Hiring politicians/generals of your own party/house results in an immediate loss of influence. The cost in influence is usually higher depending on how much ambition that character has (e.g. a low ambition general might cost the influence of 3 Nobles/5 Senators, while a high ambition general could cost you 8 Nobles/13 Senators). The idea is that you spend influence to get your own crony a presitigious job... but if he proves able, he will repay that by gaining gravitas and influence for you over his/her career. So maybe you're stuck with low influence BECAUSE you're hiring too many politicians of your own house?
On the other hand, hiring a politician from the other houses/parties doesn't cost any up-front influence. I usually hire new characters from the other houses, and then bribe/adopt only the high-ambition guys into my own party. That way I end up with lots of high-ambition generals and the opposition parties end up with stinkers.

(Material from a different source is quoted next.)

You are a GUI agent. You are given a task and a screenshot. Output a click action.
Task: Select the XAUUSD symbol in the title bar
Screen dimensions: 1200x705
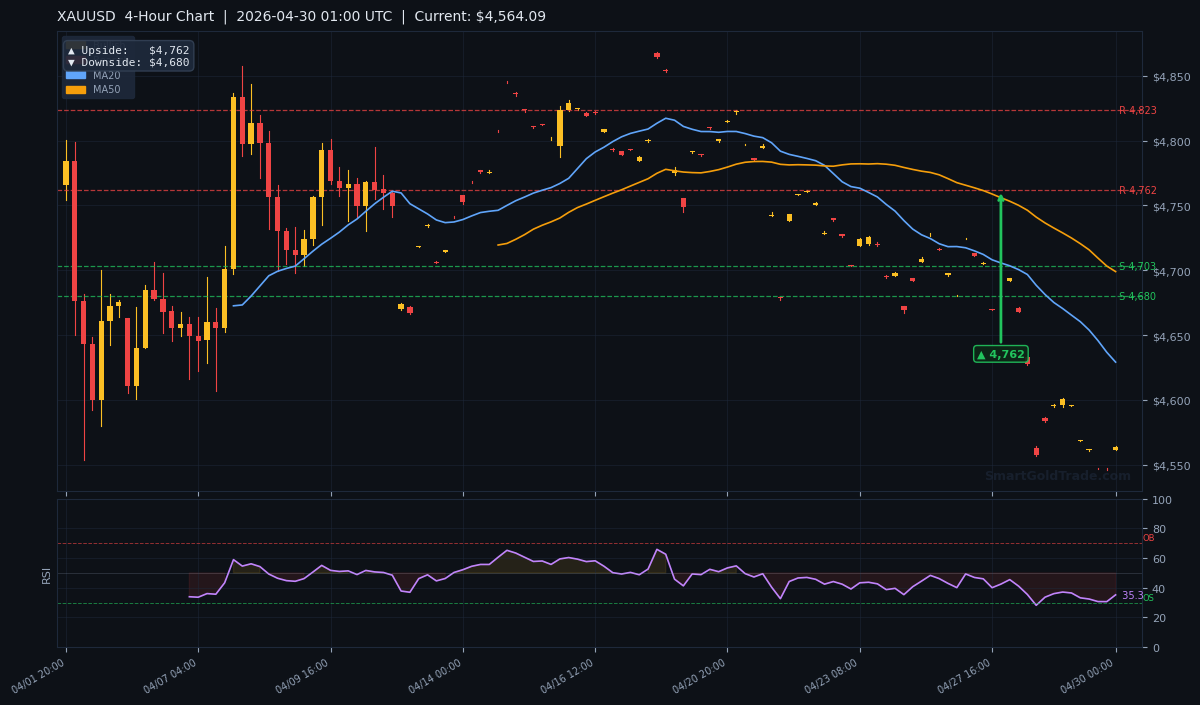pyautogui.click(x=84, y=16)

From what I've seen, you only lose loyalty if the other guy
accepts your bribe offer. You do, however, lose money with each attempt. I've had turns where I spent 900 gold at least a dozen times while trying to bribe a character, before he eventually accepted the offer. I could only afford to do this in the late-game, when I am usually rolling in cash. But by the time you're an empire (which is when you need to bribe people... Kingdoms can just straight up adopt), you should be relatively well-off economically too.